I’m going to address the elephant in the room here, one that has been resident in my room since last spring and has been pooping on the carpet ever since.
I speak, if the subtle post title didn’t clue you in hard enough, of my Besst series, where I aimed to take each day and write down the Besst (see what I did there?) thing that happened that day. And do it every day for the entire year.
I think I made it to April 20th before I curled up in the fetal position and quit blogging entirely for a while, in part because I couldn’t face my shame at abandoning my series.
I had sort of a compelling reason to fall apart there, I guess. Big, zillion dollar, high profile, highly visible project at work with my name and face stamped all over it, long hours at the office (fourteen hour days were not uncommon), insane stress that culminated in me snapping one day and screaming, and not entirely at random, either.

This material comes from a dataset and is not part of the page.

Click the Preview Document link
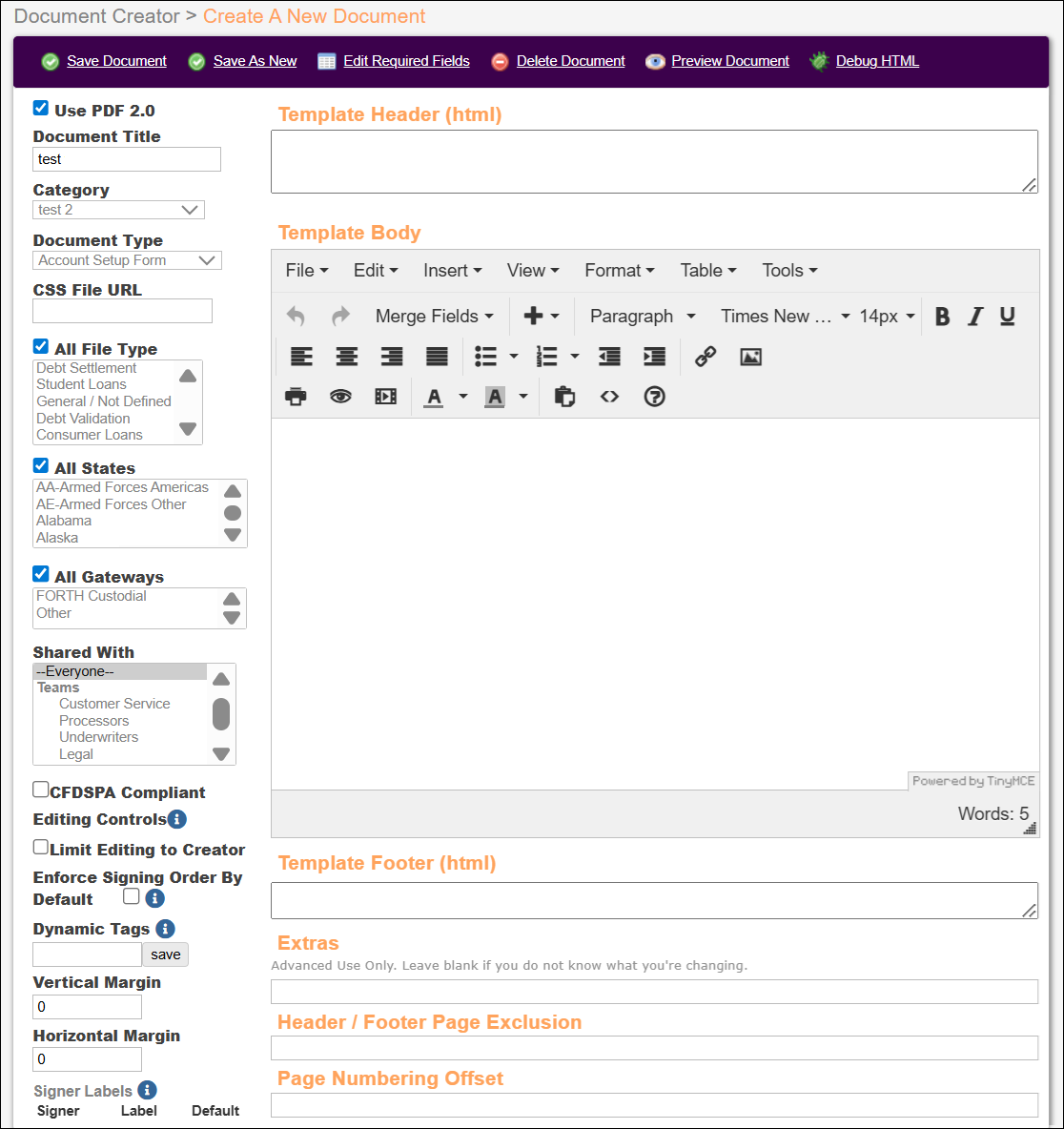This screenshot has width=1064, height=1129. [729, 61]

Not my best moment. But the project launched and no one died, least of all me, and you can tell when I sort of recovered because I started blogging again, which meant that I a) wasn’t leaving little bits of my brain on my desk at the office every night and b) I could pretend I hadn’t noticed the little matter of The Besst series hanging out there like a big ol’ bagel.
But I cringed every time it popped up in a search. This…this is the sign of my Scanner personality and you can lump it in with every other project I’ve ever started and never finished.
It’s galling. I was resigned to pretending I’d never started the damned thing, maybe even deleting them from the blog entirely, just to re-write history like a Stalinist and bury it in my recycle folder.
But yesterday something happened: a woman I respect and admire greatly, S, told me that my little Besst series had inspired her to do the same, and she accomplished what I did not: she did it all year.
Another woman I respect and admire made it known that she had done something similar, but did not finish out the year. I feel better, because K has her act together.
So what I’m going to do, out of respect for S and K, is to try it again. I may go down in flames here and just add this to the Unfinished Quilt Project Pile I’m growing in a corner in my bedroom, but I’m gonna give it my best shot, even when I’m praying I haven’t taken on another career-killer this May.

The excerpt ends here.